WORK TO COMPLETE: Would you please return only the lines from the one with "ABOUT US (89, 402)" through the last line of the records below, leaving the pictures out?

[Items from a dataset]
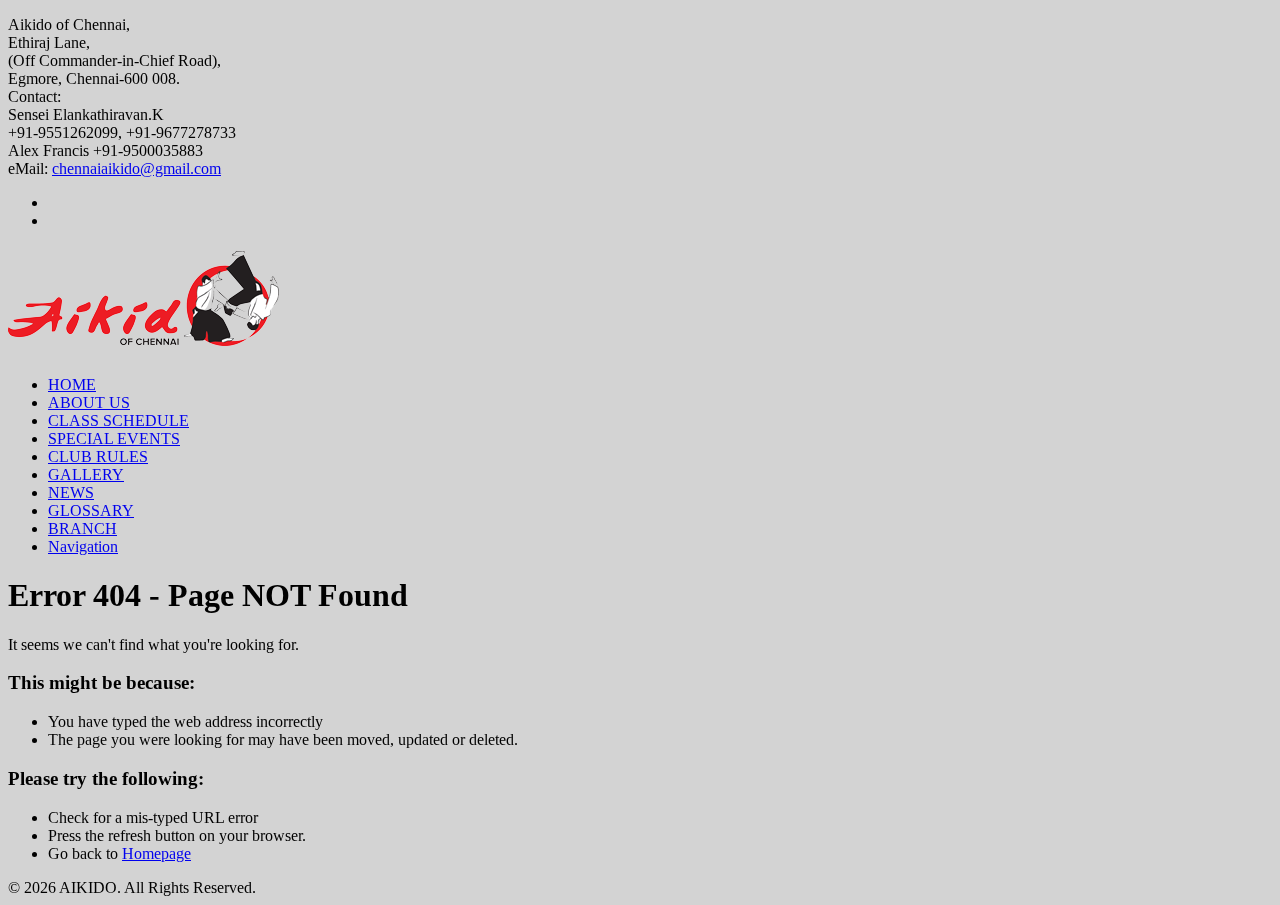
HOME (72, 384)
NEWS (71, 492)
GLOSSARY (91, 510)
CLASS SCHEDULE (118, 420)
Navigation (83, 546)
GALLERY (86, 474)
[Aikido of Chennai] (143, 335)
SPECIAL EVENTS (114, 438)
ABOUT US (89, 402)
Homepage (156, 853)
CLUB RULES (98, 456)
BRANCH (82, 528)
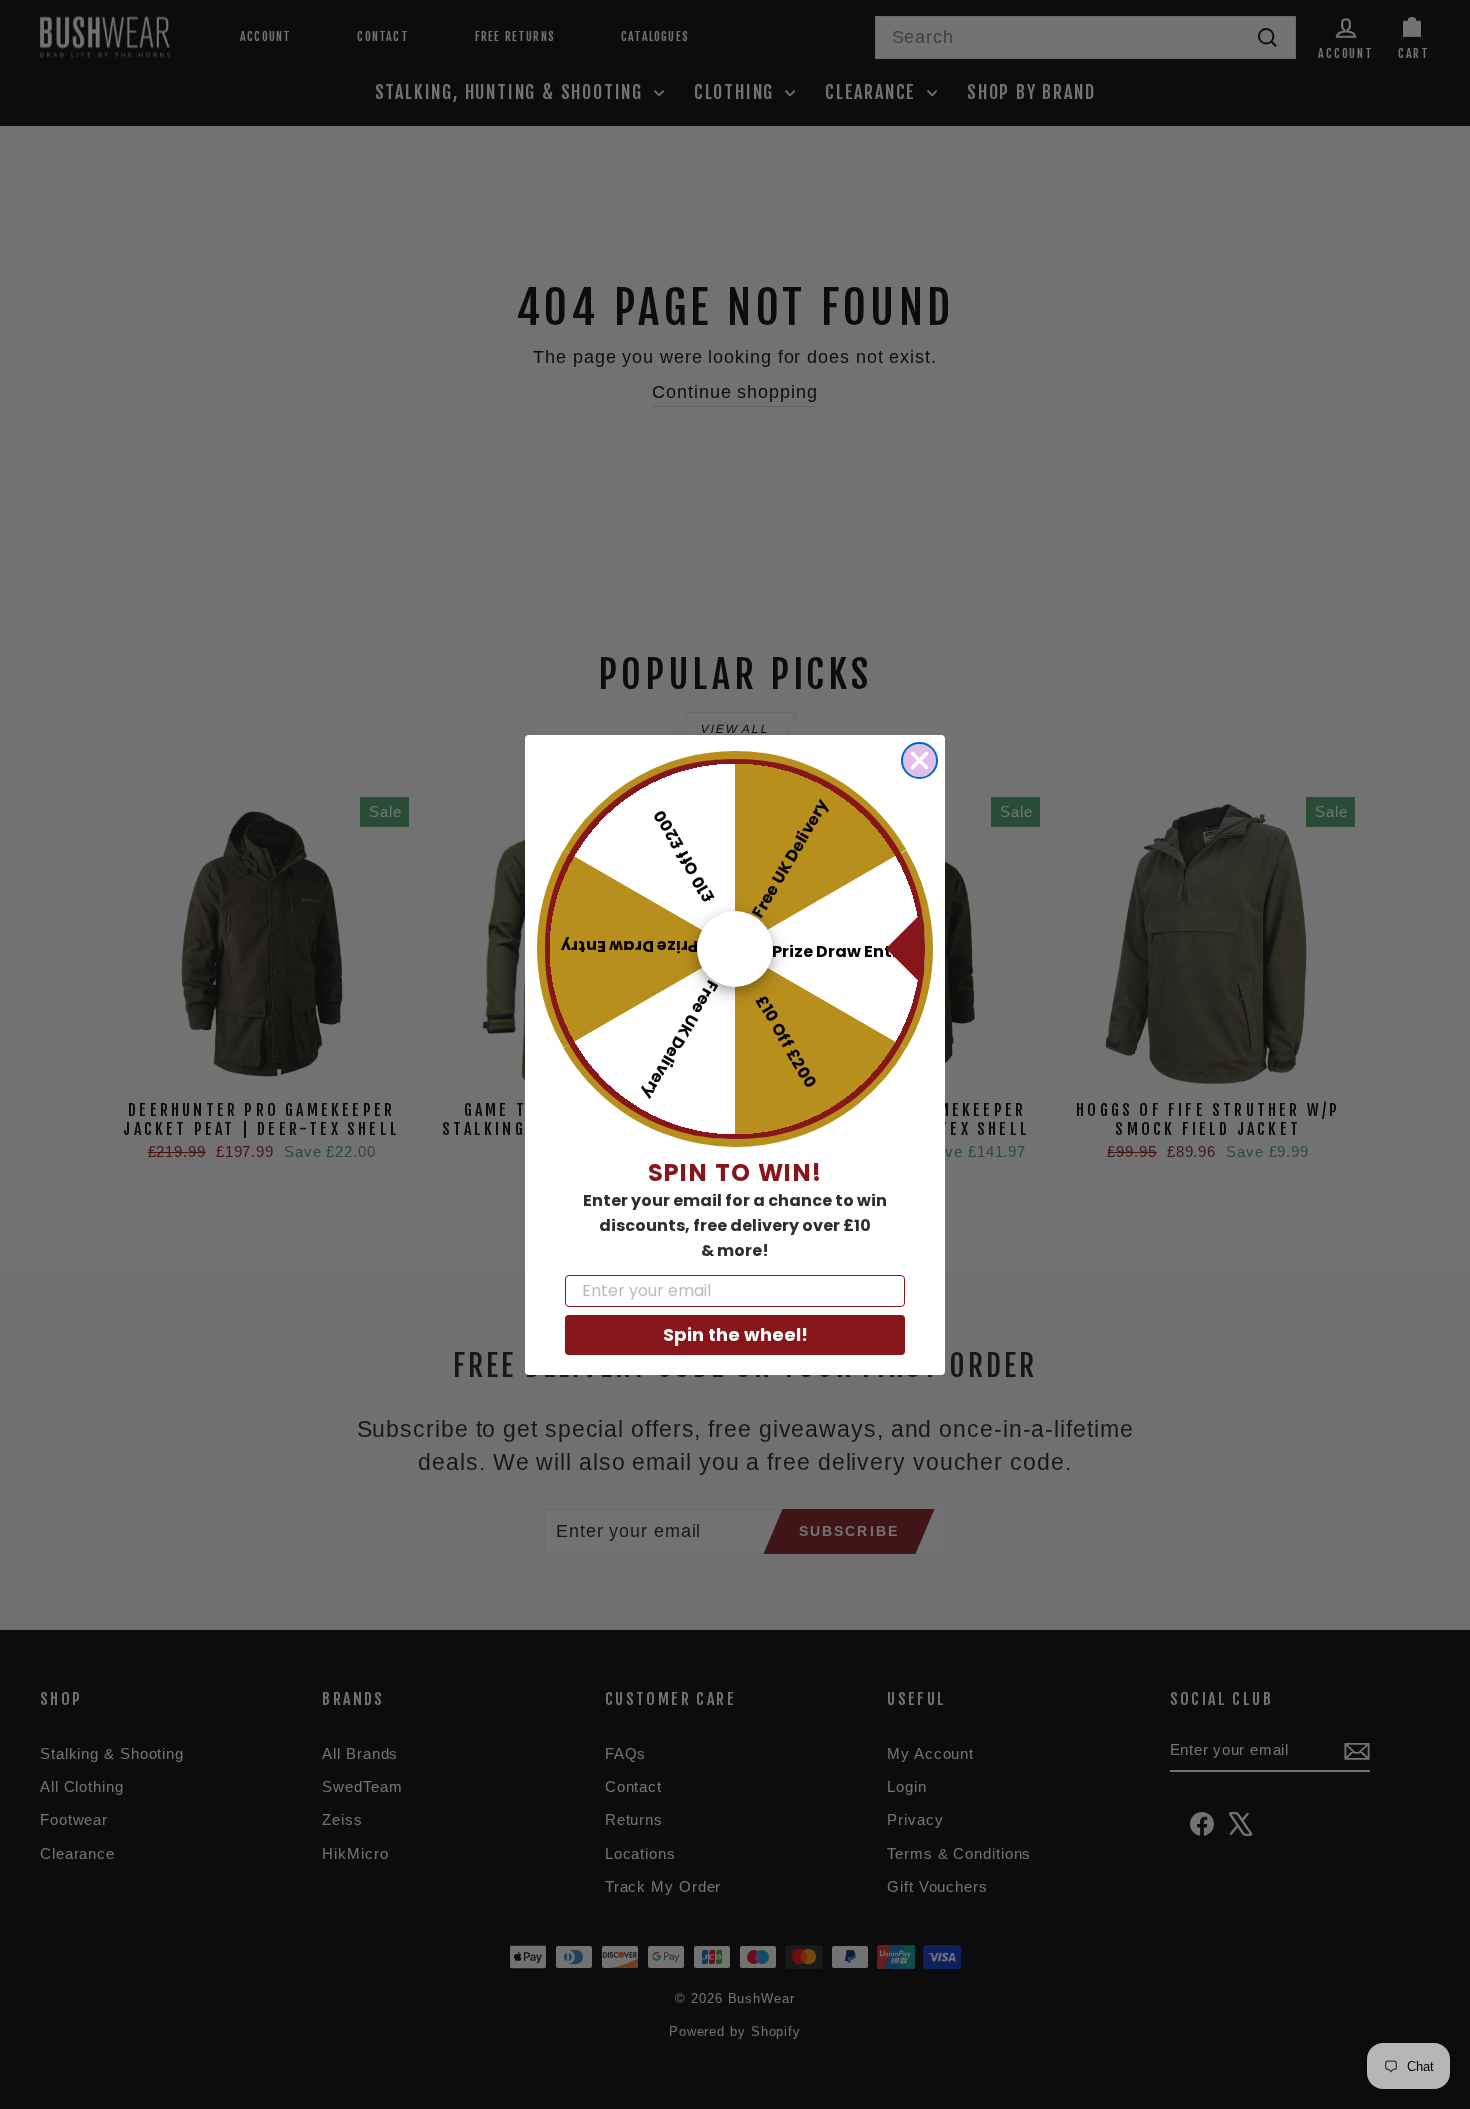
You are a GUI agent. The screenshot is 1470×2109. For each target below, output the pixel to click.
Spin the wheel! (735, 1333)
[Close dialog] (919, 760)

REPLY TO THE TASK:
ABOUT US (89, 402)
Homepage (156, 853)
CLUB RULES (98, 456)
BRANCH (82, 528)
You are a GUI agent. The screenshot is 1470×2109. For each target below, output the pixel to click.
Spin the wheel! (735, 1333)
[Close dialog] (919, 760)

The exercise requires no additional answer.